Dazzled by the glories of Trafalgar, I, Thomas Cringle, one fine morning in May, 1806, when I was thirteen years old, asked an old uncle to intercede with his former comrade-in-arms, Sir Anthony Hollowell, vice-admiral of the Red Squadron, a Lord of the Admiralty, to find me a berth on one of his Majesty's ships of war without delay.
      - Michael Scott, Tom Cringle's Log [1829] (ch. 1)

It was at the close of an early spring day, when nature, in a cold province of Scotland, was reviving from her winter's sleep, and the air at least, though not the vegetation, gave promise of an abatement of the rigour of the season, that two travellers, whose appearance at that early period sufficiently announced their wandering character, which, in general, secured a free passage even through a dangerous were seen coming from the south-westward, within a few miles of the Castle of Douglas, and seemed to be holding their course in the direction of the river of that name, whose dale afforded a species of approach to that memorable feudal fortress.
      - Sir Walter Scott, Castle Dangerous [1831] (ch. 1)

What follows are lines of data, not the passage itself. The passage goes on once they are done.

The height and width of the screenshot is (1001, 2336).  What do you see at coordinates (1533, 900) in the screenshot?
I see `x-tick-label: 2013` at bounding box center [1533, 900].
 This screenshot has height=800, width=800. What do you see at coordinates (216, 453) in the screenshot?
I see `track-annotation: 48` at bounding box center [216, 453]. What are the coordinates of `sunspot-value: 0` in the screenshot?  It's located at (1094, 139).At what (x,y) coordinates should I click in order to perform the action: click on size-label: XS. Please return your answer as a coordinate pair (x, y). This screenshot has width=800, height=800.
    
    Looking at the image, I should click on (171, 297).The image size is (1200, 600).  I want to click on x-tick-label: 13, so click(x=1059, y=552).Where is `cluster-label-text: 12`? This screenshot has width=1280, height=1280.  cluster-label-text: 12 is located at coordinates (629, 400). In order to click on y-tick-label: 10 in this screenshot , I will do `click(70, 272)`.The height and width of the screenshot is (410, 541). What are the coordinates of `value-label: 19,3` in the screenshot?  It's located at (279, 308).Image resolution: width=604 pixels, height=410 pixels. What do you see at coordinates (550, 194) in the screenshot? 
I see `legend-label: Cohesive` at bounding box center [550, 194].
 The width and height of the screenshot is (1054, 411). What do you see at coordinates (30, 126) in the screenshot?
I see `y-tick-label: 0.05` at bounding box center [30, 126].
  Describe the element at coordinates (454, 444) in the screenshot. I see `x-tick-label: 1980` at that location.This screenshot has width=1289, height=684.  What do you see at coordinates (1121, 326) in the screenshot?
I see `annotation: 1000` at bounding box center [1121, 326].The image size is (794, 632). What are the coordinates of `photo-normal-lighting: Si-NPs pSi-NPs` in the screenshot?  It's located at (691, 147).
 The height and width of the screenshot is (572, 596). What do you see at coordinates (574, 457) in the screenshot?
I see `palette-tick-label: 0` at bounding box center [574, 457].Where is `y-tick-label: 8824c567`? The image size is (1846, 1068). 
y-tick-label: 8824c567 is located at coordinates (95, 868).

It was in the beginning of the month of November, 17--, when a young English gentleman, who had just left the university of Oxford, made use of the liberty afforded him, to visit some parts of the north of England; and curiosity extended his tour into the adjacent frontier of the sister country.
      - Sir Walter Scott, Guy Mannering [1815]

In that pleasant district of merry England which is watered by the river Don, there extended in ancient times a large forest, covering the greater part of the beautiful hills and valleys which lie between Sheffield and the pleasant town of Doncaster.
      - Sir Walter Scott, Ivanhoe [1819]

It is the privilege of tale-tellers to open their story in an inn, the free rendezvous of all travellers, and where the humour of each displays itself, without ceremony or restraint.
      - Sir Walter Scott, Kenilworth [1821]

Under the reign of the last Stuarts, there was an anxious wish on the part of Government to counteract, by every means in their power, the strict or puritanical spirit which had been the chief characteristic of the republican government, and to revive those feudal institutions which united the vassal to the liege lord, and both to the crown.
      - Sir Walter Scott, Old Mortality [1816]

You have requested me, my dear friend, to bestow some of that leisure, with which Providence has blessed the decline of my life, in registering hazards and difficulties which attended its commencement.
      - Sir Walter Scott, Rob Roy [1817]

The Chronicles, from which this narrative is extracted, assure us, that during the long period when the Welsh princes maintained their independence, the year 1187 was peculiarly marked as favorable to peace betwixt them and their warlike neighbors, the Lord Marchers, who inhabited those formidable castles on the frontiers of the ancient British, on the ruins of which the traveller gazes with wonder.